Pur avendo una dimensione di soli 8 chilometri quadrati, il comune è situato nel centro della Fontanabuona, e le sue scelte possono avere un significato strategico importante per l'intera vallata, in particolare sui temi della viabilità (poco oltre i confini comunali di Coreglia è prevista l'uscita del tunnel con Rapallo), degli
insediamenti produttivi, del paesaggio e della tutela dell'ambiente.
Per questi motivi, e per dare attuazione alla recente disposizione del piano territoriale di coordinamento provinciale, il comune ha convocato una conferenza, aperta ai comuni della Fontanabuona e a quelli limitrofi, per confrontare le proprie previsioni con quelle degli altri comuni e con le politiche di assetto del territorio della
provincia e della regione.
E' la prima volta che un confronto di questo tipo si realizza prima dell'approvazione del piano urbanistico, ma
tutti i comuni della provincia di Genova dovranno d'ora in poi percorrere analoghi percorsi per potersi dotare dei propri strumenti urbanistici generali.

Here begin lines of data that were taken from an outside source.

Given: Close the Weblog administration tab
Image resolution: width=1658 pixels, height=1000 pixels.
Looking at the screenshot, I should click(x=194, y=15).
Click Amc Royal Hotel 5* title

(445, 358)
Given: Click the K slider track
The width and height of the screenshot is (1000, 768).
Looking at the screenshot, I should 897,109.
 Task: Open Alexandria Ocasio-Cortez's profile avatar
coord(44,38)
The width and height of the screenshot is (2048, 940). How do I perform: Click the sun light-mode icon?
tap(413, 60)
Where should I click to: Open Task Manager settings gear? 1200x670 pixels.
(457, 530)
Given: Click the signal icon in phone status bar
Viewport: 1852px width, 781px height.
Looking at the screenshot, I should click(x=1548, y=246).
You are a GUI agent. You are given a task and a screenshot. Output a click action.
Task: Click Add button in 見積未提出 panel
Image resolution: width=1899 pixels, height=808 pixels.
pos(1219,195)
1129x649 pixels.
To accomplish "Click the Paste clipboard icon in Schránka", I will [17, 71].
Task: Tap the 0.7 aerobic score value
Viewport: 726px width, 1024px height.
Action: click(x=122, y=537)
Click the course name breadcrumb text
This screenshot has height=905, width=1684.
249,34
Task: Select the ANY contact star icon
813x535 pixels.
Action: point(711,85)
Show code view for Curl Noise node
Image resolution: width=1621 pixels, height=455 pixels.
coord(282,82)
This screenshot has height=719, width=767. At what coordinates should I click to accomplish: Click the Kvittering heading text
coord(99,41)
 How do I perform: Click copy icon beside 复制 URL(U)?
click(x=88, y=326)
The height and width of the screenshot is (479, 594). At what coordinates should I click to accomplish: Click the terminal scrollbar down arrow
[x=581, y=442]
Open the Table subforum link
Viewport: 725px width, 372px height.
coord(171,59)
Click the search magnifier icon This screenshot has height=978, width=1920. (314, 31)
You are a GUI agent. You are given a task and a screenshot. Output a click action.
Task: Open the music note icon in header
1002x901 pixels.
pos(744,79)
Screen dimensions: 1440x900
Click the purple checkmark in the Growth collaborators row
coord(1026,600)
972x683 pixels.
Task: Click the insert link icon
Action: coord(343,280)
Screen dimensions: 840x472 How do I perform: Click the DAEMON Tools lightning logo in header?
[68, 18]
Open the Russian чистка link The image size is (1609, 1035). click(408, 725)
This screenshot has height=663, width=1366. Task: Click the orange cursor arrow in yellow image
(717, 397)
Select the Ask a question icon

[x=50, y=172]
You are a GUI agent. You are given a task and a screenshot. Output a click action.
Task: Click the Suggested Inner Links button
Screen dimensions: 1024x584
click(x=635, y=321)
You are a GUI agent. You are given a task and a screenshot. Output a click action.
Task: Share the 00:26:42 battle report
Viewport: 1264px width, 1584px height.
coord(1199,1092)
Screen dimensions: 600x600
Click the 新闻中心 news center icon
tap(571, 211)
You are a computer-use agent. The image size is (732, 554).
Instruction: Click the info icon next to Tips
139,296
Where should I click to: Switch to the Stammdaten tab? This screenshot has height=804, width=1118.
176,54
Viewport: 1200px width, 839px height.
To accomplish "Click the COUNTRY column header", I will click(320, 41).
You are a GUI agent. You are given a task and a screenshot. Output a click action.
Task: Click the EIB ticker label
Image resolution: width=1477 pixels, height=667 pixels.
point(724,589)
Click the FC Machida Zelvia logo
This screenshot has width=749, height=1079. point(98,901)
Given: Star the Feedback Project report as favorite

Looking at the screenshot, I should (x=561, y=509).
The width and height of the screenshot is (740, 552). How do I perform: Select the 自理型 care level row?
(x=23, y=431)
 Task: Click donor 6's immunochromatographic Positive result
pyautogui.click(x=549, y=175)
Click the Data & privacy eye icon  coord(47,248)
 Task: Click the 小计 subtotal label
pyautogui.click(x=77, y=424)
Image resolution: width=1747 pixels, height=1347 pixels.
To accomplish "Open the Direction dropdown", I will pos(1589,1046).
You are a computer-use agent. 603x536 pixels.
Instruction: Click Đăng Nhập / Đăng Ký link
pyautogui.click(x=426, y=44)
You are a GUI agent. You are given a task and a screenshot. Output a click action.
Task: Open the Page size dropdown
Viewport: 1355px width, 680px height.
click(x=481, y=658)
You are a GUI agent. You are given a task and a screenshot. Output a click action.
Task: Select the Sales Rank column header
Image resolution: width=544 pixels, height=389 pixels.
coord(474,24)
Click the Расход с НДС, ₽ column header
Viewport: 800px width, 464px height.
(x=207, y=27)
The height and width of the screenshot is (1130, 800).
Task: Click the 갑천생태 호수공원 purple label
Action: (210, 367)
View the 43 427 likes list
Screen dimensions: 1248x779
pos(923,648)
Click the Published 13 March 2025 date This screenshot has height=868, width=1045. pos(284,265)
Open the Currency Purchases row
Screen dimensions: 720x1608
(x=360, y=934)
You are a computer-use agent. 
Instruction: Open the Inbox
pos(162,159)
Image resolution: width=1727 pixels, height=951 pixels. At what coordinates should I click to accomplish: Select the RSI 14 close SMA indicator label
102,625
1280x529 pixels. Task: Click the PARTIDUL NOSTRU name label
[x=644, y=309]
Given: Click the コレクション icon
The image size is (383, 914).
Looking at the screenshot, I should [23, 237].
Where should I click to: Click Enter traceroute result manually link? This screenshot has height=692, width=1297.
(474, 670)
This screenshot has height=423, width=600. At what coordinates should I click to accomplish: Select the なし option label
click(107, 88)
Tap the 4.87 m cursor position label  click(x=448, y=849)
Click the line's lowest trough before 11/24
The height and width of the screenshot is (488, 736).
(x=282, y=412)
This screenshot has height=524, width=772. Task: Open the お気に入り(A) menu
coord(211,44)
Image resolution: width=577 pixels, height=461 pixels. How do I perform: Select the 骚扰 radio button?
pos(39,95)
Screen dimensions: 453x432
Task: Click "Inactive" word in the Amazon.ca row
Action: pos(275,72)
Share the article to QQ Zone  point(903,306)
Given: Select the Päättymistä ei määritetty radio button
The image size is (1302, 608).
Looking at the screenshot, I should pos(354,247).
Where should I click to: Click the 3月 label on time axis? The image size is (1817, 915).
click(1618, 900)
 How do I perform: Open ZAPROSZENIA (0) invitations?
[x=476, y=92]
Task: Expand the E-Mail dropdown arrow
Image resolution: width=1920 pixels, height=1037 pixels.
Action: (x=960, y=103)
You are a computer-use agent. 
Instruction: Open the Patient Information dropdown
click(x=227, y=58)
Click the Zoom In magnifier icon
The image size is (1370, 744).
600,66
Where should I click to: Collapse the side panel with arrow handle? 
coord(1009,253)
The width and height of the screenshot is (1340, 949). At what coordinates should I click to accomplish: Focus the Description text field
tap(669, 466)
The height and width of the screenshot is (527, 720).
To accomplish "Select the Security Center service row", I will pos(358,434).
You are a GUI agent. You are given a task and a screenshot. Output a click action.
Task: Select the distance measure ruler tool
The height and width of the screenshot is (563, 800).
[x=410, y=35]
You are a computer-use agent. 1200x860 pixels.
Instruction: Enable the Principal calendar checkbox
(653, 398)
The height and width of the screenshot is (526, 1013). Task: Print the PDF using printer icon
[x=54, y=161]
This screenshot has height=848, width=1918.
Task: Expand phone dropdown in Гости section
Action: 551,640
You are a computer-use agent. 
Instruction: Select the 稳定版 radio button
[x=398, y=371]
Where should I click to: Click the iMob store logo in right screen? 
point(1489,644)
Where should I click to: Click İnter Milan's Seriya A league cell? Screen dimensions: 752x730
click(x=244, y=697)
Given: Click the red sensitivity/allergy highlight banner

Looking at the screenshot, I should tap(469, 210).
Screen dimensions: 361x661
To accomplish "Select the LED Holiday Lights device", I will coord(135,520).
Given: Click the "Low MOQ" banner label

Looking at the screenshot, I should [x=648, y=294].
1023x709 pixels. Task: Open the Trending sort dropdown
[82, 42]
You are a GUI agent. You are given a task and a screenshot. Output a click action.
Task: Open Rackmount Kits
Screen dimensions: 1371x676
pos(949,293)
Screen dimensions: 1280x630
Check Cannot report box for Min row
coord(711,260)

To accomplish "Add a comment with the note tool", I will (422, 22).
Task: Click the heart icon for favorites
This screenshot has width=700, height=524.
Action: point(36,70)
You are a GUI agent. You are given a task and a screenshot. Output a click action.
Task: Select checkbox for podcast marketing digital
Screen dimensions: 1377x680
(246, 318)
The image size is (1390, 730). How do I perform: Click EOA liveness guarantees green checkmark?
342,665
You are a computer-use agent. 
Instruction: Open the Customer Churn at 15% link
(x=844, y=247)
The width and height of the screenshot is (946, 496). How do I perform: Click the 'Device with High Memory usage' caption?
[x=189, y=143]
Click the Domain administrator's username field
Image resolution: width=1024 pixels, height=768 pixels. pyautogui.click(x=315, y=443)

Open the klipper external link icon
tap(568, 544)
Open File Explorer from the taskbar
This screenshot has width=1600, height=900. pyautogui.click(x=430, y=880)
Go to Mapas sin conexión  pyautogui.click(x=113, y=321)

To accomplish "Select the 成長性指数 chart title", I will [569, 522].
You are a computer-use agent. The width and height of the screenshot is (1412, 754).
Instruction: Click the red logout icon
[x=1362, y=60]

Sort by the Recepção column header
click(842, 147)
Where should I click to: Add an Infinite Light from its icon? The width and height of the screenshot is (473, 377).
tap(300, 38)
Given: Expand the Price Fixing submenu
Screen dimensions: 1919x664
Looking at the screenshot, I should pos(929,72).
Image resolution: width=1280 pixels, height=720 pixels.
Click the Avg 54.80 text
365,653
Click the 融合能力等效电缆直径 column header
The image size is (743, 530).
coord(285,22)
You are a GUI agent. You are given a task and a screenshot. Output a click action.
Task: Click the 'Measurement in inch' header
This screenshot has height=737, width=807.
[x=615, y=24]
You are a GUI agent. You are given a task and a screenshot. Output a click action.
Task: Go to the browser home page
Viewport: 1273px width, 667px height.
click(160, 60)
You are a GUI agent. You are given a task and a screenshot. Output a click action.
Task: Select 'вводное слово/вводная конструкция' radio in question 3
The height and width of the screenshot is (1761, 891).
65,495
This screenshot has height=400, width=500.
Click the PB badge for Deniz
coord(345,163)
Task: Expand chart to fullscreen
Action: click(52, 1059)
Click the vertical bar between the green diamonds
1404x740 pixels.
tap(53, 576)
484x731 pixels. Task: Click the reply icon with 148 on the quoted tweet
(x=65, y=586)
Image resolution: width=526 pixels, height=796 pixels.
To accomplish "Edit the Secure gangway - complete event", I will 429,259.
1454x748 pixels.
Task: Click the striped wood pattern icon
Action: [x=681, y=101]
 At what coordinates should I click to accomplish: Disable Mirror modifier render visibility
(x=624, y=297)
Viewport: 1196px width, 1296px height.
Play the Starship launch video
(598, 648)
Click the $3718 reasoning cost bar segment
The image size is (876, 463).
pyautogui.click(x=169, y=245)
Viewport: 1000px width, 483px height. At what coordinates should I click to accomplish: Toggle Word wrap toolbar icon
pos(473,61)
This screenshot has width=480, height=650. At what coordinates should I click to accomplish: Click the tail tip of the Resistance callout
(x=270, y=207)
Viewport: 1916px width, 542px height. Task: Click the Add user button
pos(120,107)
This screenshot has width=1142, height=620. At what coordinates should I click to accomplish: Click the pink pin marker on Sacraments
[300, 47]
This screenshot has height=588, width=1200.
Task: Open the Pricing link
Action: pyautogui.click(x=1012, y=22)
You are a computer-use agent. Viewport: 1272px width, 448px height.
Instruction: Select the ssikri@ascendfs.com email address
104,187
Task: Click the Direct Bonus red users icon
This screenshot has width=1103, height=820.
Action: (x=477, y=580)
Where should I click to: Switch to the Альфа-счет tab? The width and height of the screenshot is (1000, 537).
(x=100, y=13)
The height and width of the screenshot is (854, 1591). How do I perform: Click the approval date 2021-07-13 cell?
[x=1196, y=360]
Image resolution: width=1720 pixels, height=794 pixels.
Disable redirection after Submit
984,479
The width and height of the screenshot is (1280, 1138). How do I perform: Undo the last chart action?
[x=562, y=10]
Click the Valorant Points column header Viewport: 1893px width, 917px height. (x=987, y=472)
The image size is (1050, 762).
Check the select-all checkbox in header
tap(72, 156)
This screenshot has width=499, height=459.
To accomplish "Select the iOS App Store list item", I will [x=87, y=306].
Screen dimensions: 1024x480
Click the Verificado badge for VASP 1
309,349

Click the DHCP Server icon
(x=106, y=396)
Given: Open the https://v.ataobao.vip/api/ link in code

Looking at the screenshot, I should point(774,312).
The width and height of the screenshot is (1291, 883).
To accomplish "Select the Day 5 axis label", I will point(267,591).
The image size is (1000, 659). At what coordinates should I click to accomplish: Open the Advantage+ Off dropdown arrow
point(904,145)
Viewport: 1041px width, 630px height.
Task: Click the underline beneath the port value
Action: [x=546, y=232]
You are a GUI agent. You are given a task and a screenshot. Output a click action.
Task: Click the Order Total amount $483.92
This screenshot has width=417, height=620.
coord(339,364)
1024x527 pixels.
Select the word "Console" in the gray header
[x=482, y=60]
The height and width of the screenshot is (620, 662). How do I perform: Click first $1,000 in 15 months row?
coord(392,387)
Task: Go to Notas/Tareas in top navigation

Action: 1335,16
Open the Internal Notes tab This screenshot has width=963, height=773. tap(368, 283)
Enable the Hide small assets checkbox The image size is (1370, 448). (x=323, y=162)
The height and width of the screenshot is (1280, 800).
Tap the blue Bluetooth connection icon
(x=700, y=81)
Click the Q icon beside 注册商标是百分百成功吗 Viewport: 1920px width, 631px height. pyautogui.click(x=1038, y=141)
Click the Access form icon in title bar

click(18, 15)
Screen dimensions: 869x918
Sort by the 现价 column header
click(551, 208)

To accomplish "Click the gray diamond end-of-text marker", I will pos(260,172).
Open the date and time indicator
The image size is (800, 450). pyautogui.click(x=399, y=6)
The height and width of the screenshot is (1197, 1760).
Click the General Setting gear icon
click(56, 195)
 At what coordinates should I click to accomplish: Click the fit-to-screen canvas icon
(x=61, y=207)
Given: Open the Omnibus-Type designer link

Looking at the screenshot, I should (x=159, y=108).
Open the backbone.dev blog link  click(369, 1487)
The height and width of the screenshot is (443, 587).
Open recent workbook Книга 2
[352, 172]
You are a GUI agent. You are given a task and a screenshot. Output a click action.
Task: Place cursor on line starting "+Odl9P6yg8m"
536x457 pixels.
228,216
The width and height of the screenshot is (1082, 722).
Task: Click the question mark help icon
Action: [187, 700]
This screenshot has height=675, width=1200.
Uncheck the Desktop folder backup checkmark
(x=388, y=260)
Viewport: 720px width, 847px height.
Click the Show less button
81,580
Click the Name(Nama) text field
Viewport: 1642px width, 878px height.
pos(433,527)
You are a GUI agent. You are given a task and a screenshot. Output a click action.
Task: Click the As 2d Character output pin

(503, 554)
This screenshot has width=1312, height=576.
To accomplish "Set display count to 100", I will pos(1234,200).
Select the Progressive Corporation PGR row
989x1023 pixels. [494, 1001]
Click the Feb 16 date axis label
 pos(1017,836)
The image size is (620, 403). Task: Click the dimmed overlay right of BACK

L'esperienza fatta a Coreglia è stata particolarmente positiva: alla presenza dell'assessore provinciale
Paolo Perfigli e dei dirigenti e funzionari della direzione provinciale "Pianificazione generale e di bacino", i rappresentanti di otto comuni si sono confrontati sulla relazione del sindaco di Coreglia Elio Cuneo
e sulla presentazione degli estensori del Piano, dando già utili indicazioni su alcuni temi illustrati.
I comuni invitati, e le competenti strutture della provincia e della regione hanno ora 30 giorni di tempo per esprimere in modo definitivo il proprio parere sulle scelte del puc che interessano l'intero ambito; sulla base di tali pareri sarà redatta la versione definitiva del piano e potranno anche essere date indicazioni a provincia e regione per aggiornare le proprie previsioni di sviluppo dl territorio.